A partir dos 80 anos, o corpo entra no automático, vai apagando aos poucos, fisiologicamente. Os processos patológicos se naturalizam. O normal e o patológico se fundem.
A medicina comete um sacrilégio, ao entupir os idosos com drogas. Atende apenas aos interesses da indústria farmacêutica.
O Ser, o espírito, a alma, a consciência, a psiquê, o self, seja lá o nome que se escolha, a partir dos 80 anos, o Eu torna-se independente do corpo. Quando não é possível, o Ser voa antes, recorre a demência, perde a audição, a memória, abandona a razão, e em último caso, opta pela morte.
O corpo fica só! O padecimento do corpo é a redenção do espírito. Quem não consegue a separação, sofre junto com o corpo.
“O tempo não envelhece, o tempo remoça. Se tu não confortasses, eu já teria morrido de tanta dor”. Carlos Garcia.

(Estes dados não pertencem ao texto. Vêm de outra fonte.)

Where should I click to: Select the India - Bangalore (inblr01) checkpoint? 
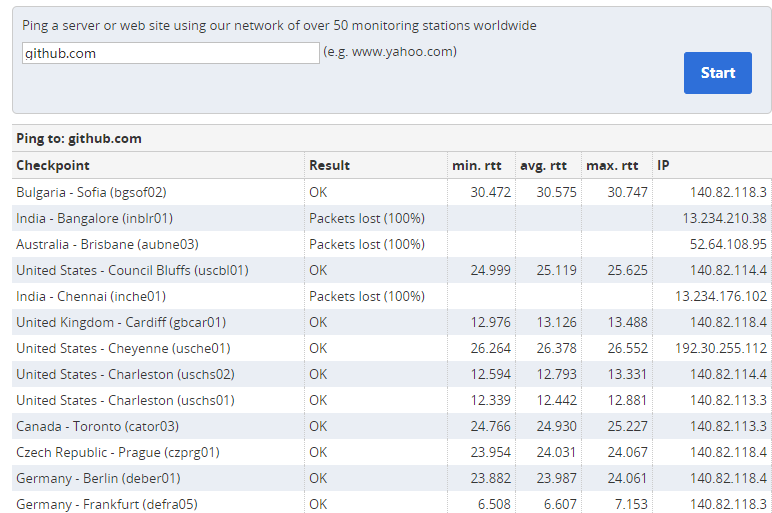[95, 218]
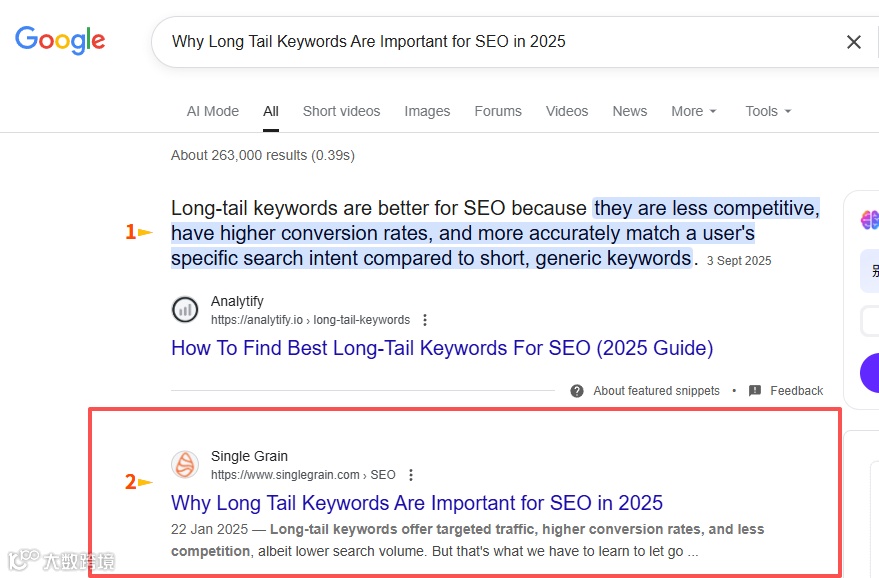Open three-dot menu beside analytify.io URL
This screenshot has width=879, height=578.
coord(425,320)
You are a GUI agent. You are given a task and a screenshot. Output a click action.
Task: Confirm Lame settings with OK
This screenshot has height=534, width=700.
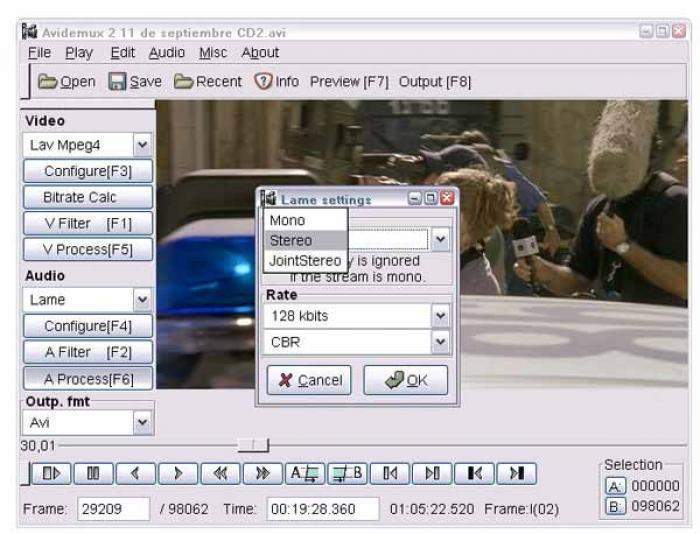pos(405,380)
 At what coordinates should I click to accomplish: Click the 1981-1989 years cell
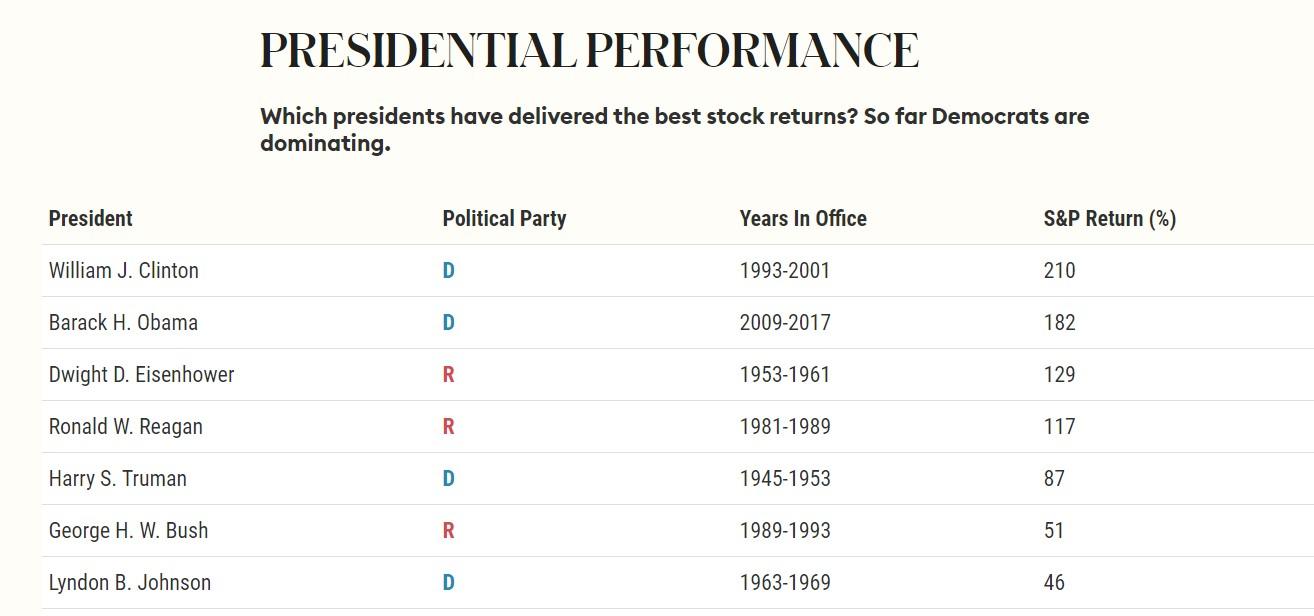[785, 427]
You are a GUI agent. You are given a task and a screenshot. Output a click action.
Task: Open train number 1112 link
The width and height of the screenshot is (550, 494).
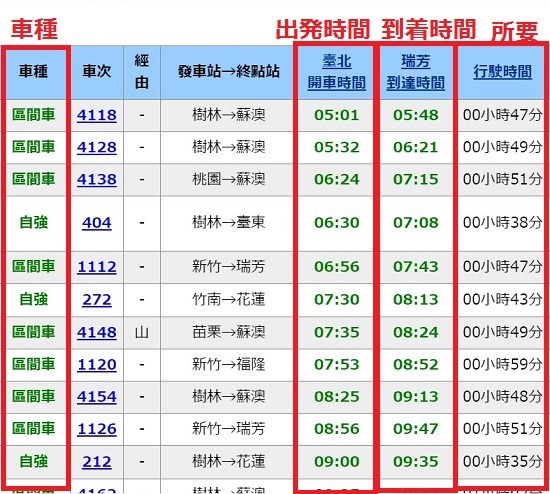point(97,267)
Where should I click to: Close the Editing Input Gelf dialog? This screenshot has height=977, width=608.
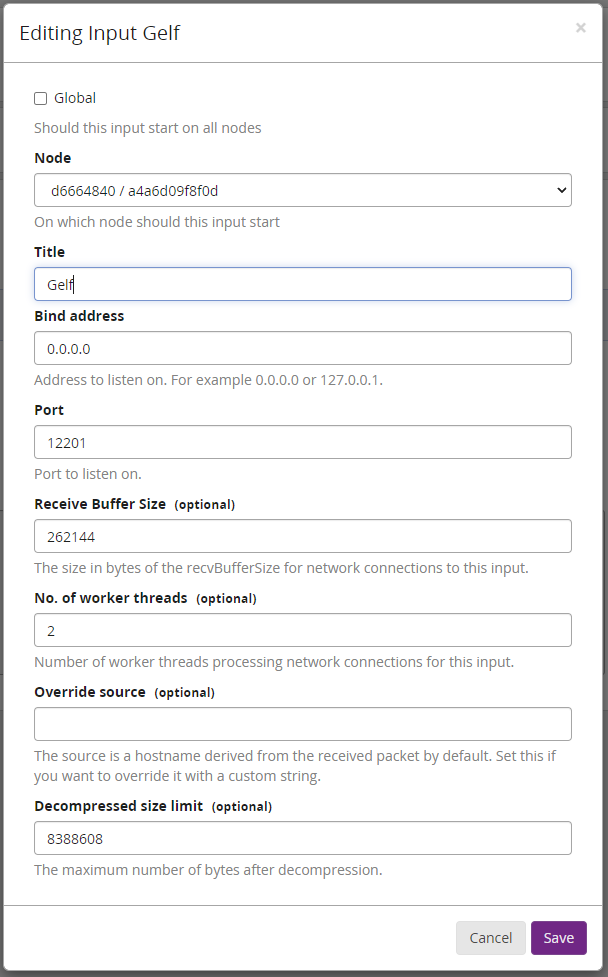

A perda da memória é seletiva, cada um compõe uma narrativa, a seu modo. O tempo apaga as derrotas. Tudo se nivela. “A narrativa é a capacidade do espírito de superar a contingência do corpo”. Chul Han
“Se você dormisse, se você cansasse, se você morresse..., Mas você não morre, você é duro, José” – Drummond
Ontem fui a uma festa dessa gente, a geração dos anos 40. Alegria, boa música, todos cantando e celebrando a vida. Sair convencido do asserto da tese homeopata.
A separação do Ser e do Ente (Heidegger) do espírito e da matéria, da alma e do corpo, da física e da metafísico, tornam-se evidentes a partir dos 80 anos. O sopro da vida ignora o corpo.
A biomedicina, a medicina do corpo, chamada de científica, atua para prolongar o funcionamento do corpo. Foi obrigada a deixar de lado a pessoa, o ser histórico, para viabilizar a transformação do seu cuidado em mercadoria.
A mercadoria é impessoal!
A medicina reduziu a vida a um processo biológico, sem sentido, esvaziada de significados. Viver é sobreviver a qualquer custo.
Cuidar é subjetivo, requer empatia, misericórdia, amor, acolhimento, incompatíveis com o mercado, o lucro e a acumulação do capital.
Vai ser penosa a reumanizarão da medicina.
Se Deus está morto, como dizia Nietzsche, o frio do Cosmo se assentará sobre os nossos ossos.